Les professeurs ignorent généralement l'existence de l'article 9 de la loi du 13 juillet 1983 qui leur permet de "participer à la définition et à la gestion de l'action sociale, culturelle, sportive et de loisirs dont ils bénéficient ou qu'ils organisent" puisqu'ils n'ont pas la chance, eux, de profiter du comité des œuvres sociales de l'EDF par exemple, même s'il existe au sein de chaque rectorat un comité d'œuvres sociales…

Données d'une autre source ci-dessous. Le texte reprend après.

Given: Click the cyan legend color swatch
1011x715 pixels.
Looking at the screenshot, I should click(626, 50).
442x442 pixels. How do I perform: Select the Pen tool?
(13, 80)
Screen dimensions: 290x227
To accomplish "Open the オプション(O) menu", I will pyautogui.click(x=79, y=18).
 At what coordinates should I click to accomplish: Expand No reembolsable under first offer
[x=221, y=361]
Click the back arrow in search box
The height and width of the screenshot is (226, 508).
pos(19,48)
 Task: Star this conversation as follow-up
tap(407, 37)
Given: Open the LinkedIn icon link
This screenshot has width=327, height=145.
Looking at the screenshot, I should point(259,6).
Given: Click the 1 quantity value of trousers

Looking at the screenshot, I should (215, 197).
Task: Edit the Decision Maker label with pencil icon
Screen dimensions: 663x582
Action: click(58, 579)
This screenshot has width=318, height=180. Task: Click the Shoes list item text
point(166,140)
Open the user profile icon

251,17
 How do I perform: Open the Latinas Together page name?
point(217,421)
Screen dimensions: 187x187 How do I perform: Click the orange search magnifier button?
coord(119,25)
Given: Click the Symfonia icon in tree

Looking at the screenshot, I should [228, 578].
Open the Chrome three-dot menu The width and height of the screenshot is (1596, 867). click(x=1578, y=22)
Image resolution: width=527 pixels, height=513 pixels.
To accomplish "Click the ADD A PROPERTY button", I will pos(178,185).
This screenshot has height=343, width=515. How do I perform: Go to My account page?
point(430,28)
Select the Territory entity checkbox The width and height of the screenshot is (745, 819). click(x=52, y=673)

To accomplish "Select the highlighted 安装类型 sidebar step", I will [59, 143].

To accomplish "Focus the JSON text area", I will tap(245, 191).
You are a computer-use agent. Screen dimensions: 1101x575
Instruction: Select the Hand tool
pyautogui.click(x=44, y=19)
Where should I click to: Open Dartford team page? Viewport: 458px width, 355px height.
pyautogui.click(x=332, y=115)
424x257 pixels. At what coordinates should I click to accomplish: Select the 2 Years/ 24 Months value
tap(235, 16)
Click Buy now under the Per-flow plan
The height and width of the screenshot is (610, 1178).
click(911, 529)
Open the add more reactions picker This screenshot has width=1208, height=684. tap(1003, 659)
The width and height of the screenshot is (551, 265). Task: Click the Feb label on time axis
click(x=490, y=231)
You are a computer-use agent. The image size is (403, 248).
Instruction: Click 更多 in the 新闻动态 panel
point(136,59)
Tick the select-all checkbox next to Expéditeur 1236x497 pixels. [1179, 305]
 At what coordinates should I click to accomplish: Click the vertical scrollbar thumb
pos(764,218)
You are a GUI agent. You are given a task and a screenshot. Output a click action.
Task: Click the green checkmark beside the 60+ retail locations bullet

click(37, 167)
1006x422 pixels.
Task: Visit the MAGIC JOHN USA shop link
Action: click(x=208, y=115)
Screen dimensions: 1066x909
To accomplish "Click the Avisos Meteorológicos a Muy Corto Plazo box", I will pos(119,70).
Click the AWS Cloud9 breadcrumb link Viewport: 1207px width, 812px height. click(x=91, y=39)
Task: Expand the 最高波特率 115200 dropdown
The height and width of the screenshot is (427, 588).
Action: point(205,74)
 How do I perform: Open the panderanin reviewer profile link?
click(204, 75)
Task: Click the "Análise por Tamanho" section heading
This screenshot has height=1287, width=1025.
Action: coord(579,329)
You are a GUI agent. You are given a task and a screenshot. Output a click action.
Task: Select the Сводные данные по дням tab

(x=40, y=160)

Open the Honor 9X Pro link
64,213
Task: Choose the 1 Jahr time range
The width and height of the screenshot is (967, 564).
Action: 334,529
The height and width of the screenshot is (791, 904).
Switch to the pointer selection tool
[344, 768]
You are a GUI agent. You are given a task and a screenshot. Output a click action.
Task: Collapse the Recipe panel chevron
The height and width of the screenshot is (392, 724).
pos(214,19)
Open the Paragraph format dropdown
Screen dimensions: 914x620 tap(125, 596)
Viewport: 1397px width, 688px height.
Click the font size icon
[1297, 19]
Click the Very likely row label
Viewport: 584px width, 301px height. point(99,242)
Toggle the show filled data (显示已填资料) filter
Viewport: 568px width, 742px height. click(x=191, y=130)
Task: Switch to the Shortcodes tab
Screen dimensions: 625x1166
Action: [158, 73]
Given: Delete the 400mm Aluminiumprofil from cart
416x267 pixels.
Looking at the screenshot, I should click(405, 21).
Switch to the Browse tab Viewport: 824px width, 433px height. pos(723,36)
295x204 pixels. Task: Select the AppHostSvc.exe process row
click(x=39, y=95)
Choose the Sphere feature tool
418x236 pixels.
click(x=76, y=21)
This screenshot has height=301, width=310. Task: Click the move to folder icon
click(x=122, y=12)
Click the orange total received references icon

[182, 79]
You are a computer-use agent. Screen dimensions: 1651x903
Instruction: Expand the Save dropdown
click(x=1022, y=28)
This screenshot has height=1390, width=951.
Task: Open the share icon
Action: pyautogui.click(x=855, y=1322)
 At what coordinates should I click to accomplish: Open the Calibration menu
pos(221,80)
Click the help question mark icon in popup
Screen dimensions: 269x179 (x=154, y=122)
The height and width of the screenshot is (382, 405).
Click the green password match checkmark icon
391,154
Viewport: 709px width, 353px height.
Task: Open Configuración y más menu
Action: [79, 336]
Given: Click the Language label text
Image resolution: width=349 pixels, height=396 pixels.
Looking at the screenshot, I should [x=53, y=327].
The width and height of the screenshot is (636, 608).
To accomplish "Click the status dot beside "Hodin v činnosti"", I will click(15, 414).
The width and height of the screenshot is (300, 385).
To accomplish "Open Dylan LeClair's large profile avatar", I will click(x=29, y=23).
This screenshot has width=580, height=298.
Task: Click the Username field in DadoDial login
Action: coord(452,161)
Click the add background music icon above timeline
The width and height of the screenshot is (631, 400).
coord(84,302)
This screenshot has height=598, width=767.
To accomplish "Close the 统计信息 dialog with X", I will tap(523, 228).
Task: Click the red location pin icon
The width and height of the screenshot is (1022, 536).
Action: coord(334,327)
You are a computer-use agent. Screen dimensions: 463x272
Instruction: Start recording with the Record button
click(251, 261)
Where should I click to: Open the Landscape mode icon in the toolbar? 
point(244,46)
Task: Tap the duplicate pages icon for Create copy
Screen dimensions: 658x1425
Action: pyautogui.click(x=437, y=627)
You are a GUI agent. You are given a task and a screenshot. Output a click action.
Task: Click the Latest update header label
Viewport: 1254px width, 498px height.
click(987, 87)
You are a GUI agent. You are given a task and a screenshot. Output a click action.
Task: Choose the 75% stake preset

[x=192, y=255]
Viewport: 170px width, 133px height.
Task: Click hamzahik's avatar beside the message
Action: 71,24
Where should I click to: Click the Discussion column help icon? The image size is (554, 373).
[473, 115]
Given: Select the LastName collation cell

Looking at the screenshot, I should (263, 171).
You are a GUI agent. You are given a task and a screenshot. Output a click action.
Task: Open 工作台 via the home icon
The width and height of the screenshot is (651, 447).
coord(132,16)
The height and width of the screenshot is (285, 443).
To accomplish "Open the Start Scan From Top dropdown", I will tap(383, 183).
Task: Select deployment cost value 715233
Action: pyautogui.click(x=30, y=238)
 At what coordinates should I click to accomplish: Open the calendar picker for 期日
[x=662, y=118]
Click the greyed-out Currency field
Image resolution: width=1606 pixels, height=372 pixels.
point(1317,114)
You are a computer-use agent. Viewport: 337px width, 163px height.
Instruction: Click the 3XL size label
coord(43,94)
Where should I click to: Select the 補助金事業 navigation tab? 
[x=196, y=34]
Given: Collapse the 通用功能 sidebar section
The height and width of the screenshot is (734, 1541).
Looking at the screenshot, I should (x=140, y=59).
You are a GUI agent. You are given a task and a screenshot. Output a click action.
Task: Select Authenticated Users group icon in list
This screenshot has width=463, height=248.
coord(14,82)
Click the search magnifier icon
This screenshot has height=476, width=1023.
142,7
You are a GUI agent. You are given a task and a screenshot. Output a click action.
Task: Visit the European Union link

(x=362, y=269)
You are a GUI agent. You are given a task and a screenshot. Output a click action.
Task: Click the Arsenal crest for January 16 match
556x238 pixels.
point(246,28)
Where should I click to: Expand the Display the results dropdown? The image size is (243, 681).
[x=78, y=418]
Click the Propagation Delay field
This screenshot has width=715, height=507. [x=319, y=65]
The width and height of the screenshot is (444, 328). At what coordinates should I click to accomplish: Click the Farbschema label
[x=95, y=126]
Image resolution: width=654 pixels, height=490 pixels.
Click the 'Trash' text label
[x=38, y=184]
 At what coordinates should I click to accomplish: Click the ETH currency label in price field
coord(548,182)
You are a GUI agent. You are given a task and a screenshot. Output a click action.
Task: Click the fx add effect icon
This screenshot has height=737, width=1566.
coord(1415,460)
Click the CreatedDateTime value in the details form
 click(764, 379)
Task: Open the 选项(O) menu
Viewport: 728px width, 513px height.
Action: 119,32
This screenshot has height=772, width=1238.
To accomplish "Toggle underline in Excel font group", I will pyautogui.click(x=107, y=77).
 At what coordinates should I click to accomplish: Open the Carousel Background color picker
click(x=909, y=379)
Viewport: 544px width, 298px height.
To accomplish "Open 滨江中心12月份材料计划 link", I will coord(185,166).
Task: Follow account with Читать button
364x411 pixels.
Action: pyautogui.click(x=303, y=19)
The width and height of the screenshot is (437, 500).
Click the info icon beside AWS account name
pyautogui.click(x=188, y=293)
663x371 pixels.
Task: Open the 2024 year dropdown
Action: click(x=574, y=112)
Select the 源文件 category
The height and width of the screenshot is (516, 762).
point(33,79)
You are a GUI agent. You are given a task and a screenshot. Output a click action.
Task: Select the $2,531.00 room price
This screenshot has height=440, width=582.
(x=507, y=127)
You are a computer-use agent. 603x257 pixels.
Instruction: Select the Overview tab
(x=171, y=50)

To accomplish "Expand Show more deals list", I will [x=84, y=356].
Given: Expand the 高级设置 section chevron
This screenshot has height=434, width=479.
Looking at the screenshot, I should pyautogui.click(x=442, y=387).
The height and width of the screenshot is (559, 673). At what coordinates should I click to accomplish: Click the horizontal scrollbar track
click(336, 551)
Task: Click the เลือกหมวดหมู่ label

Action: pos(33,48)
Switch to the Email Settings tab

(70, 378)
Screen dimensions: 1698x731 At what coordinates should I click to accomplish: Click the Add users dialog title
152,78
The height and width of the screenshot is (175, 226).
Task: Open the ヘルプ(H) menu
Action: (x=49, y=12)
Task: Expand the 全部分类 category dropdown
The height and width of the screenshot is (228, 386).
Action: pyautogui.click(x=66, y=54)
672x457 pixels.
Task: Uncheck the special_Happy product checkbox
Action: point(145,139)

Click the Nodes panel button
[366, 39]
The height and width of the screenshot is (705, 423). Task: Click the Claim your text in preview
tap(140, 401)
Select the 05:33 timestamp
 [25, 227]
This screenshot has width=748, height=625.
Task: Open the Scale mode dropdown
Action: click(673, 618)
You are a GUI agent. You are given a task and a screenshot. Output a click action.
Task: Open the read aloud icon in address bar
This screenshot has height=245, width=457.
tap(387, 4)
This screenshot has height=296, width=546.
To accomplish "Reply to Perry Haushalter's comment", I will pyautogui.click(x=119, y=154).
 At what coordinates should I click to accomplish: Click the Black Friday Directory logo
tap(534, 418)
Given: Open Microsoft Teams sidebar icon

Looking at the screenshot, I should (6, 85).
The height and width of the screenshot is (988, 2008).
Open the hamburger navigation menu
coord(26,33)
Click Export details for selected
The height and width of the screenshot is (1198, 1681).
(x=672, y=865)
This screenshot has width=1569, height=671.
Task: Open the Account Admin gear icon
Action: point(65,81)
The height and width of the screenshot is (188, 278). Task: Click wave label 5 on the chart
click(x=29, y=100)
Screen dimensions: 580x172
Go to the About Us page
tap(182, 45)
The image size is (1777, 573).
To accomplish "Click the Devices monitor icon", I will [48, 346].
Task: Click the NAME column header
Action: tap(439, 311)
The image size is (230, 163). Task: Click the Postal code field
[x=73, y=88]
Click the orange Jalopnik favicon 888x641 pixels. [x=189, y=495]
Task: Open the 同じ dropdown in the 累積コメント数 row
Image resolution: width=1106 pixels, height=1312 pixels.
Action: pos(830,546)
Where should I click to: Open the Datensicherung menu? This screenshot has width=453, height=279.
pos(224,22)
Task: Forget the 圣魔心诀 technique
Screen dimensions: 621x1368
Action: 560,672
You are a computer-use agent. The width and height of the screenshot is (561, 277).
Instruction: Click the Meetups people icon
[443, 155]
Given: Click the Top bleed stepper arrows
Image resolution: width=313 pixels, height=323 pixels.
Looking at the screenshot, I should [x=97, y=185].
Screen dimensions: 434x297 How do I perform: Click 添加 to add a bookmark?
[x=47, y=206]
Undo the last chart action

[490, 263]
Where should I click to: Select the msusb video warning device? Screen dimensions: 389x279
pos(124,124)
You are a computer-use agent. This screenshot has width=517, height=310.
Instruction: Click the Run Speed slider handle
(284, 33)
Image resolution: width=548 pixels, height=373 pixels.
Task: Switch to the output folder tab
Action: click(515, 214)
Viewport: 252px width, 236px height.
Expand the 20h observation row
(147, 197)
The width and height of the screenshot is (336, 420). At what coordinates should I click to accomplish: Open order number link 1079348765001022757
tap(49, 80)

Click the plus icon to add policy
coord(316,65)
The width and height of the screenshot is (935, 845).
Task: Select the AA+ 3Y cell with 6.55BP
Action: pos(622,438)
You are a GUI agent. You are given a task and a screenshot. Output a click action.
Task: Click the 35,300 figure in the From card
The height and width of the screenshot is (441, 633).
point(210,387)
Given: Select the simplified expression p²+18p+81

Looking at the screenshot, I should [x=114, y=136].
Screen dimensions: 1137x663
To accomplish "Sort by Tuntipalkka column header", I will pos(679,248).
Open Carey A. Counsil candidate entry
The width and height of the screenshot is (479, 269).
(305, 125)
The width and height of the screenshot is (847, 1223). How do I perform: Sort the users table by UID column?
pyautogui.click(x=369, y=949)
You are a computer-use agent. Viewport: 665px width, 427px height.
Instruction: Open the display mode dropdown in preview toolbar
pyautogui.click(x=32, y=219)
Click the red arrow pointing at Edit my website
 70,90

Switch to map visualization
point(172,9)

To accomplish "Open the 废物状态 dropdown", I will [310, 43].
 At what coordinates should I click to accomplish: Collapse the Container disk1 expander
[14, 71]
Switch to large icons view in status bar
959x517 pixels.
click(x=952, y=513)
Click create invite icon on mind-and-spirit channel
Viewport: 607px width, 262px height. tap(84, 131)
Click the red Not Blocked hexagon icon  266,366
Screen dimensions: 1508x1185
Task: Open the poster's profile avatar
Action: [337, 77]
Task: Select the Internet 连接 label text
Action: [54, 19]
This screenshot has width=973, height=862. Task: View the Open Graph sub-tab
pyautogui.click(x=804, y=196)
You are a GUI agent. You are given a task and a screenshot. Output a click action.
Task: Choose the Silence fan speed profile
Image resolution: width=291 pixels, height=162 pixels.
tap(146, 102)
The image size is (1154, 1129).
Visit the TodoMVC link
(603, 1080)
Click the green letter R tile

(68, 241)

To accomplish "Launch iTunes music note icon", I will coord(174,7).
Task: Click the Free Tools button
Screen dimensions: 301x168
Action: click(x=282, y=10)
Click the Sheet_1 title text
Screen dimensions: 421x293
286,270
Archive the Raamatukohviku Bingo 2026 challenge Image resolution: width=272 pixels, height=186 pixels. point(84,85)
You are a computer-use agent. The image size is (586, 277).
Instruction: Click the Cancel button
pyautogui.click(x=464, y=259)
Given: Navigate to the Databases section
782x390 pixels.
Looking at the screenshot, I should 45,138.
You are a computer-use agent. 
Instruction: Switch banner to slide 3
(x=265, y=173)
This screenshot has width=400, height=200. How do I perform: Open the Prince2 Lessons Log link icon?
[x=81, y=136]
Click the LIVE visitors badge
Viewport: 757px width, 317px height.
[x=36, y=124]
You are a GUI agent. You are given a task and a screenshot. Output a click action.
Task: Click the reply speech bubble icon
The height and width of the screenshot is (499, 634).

La nouvelle loi ajoute deux phrases qu'il ne reste plus qu'à concrétiser : "L'action sociale, collective ou individuelle, vise à améliorer les conditions de vie des agents publics et de leurs familles, notamment dans les domaines de la restauration, du logement, de l'enfance et des loisirs, ainsi qu'à les aider à faire face à des situations difficiles. Sous réserve des dispositions propres à chaque prestation, le bénéfice de l'action sociale implique une participation du bénéficiaire à la dépense engagée. Cette participation tient compte, sauf exception, de son revenu et, le cas échéant, de sa situation familiale".

 

En conclusion, la loi du 2 février 2007 est à prendre au sérieux ; ses implications ne sont pas minces et on attend désormais la parution des décrets d'application pour évaluer complètement l'ampleur des changements qu'elle introduit.